Organization and leadership of the Zulu forces

The host were generally partitioned into three levels: regiments, corps of several regiments, and "armies" or bigger formations, although the Zulu did not use these terms in the modern sense. Any grouping of men on a mission could collectively be called an impi, whether a raiding party of 100 or horde of 10,000. Numbers were not uniform, but dependent on a variety of factors including assignments by the king or the manpower mustered by various clan chiefs or localities. A regiment might be 400 or 4000 men. These were grouped into corps that took their name from the military kraals where they were mustered, or sometimes the dominant regiment of that locality.

Shakan methods versus European technology

Shaka dismissed firearms as ineffective against the quick encirclements of charging spearmen. Although ultimately failing against modern rifle and artillery fire in 1879, his theory achieved some success at Isandlwana.
 
The expanding Zulu power inevitably clashed with European hegemony in the decades after Shaka's death. In fact, European travellers to Shaka's kingdom demonstrated advanced technology such as firearms and writing, but the Zulu monarch was less than convinced. There was no need to record messages, he held, since his messengers stood under penalty of death should they bear inaccurate tidings. As for firearms, Shaka acknowledged their utility as missile weapons after seeing muzzle-loaders demonstrated, but argued that in the time a gunman took to reload, he would be swamped by charging spear-wielding warriors.

The first major clash after Shaka's death took place under his successor Dingane, against expanding European Voortrekkers from the Cape. Initial Zulu success rested on fast-moving surprise attacks and ambushes, but the Voortrekkers recovered and dealt the Zulu a severe defeat from their fortified wagon laager at the Battle of Blood River. The second major clash was against the British during 1879. Once again, most Zulu successes rested on their mobility, ability to screen their forces and to close when their opponents were unfavourably deployed. Their major victory at the Battle of Isandlwana is well known, but they also forced back a British column at the Battle of Hlobane mountain, by deploying fast-moving regiments over a wide area of rugged ravines and gullies, and attacking the British who were forced into a rapid disorderly fighting retreat, back to the town of Kambula.
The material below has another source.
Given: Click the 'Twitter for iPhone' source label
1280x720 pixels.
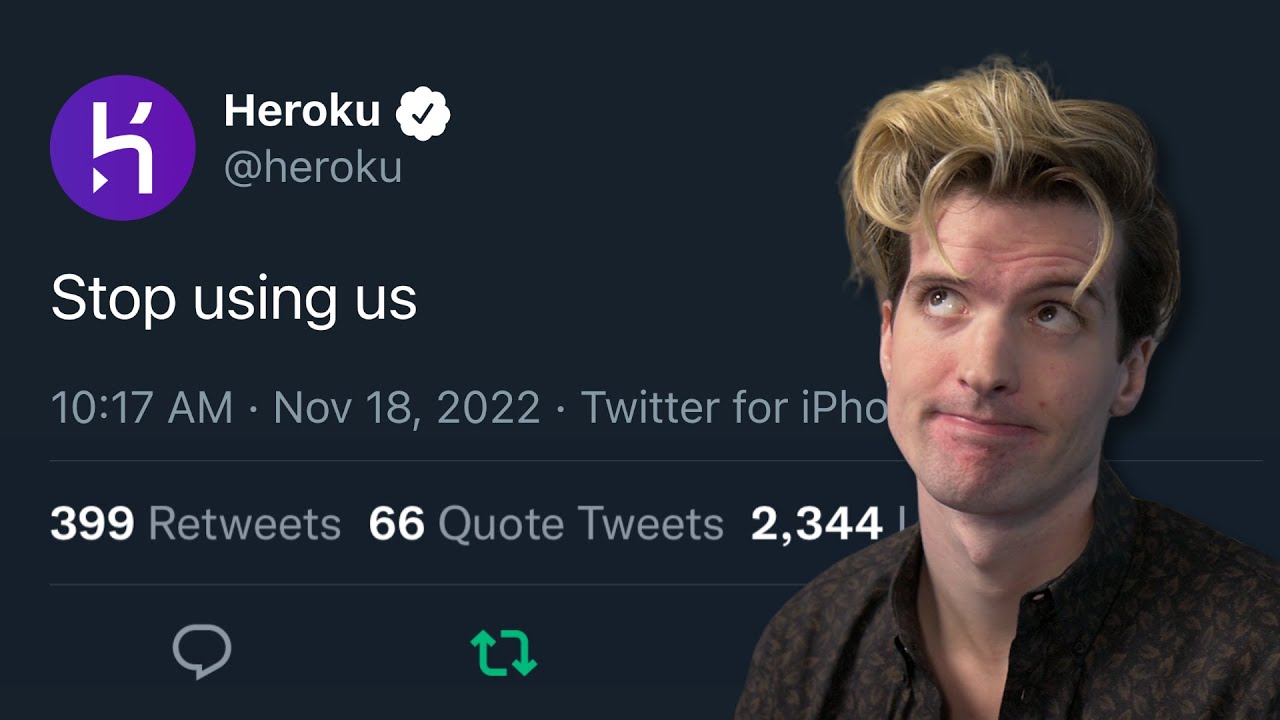Looking at the screenshot, I should click(734, 408).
Shaka as the creator of a revolutionary warfare style

A number of historians argue that Shaka 'changed the nature of warfare in Southern Africa' from 'a ritualised exchange of taunts with minimal loss of life into a true method of subjugation by wholesale slaughter'. Others dispute this characterization (see Scholarship section below). A number of writers focus on Shaka's military innovations such as the iklwa – the Zulu thrusting spear, and the "buffalo horns" formation. This combination has been compared to the standardization implemented by the reorganised Roman legions under Marius.
Combined with Shaka's "buffalo horns" attack formation for surrounding and annihilating enemy forces, the Zulu combination of iklwa and shield—similar to the Roman legionaries' use of gladius and scutum—was devastating. By the time of Shaka's assassination in 1828, it had made the Zulu kingdom the greatest power in southern Africa and a force to be reckoned with, even against Britain's modern army in 1879.
Much controversy still surrounds the character, methods and activities of the Zulu king. From a military standpoint, historian John Keegan notes exaggerations and myths that surround Shaka, but nevertheless maintains:
Fanciful commentators called him Shaka, the Black Napoleon, and allowing for different societies and customs, the comparison is apt. Shaka is without doubt the greatest commander to come out of Africa.

Scholarship on Shaka

Scholarship in recent years has revised views of the sources on Shaka's reign. The earliest are two eyewitness accounts written by white adventurer-traders who met Shaka during the last four years of his reign. Nathaniel Isaacs published his Travels and Adventures in Eastern Africa in 1836, creating a picture of Shaka as a degenerate and pathological monster which survives in modified forms to this day. Isaacs was aided in this by Henry Francis Fynn, whose diary (actually a rewritten collage of various papers) was edited by James Stuart only in 1950.
Their accounts may be balanced by the rich resource of oral histories collected around 1900 by the same James Stuart, now published in 6 volumes as The James Stuart Archive. Stuart's early 20th century work was continued by D. McK. Malcolm in 1950. These and other sources such as A. T. Bryant gives us a more Zulu-centred picture. Most popular accounts are based on E. A. Ritter's novel Shaka Zulu (1955), a potboiling romance which was re-edited into something more closely resembling a history. The work of John Wright (history professor at University of KwaZulu-Natal, Pietermaritzburg), Julian Cobbing and Dan Wylie (Rhodes University, Grahamstown) have been among a number of writers who have modified these stories.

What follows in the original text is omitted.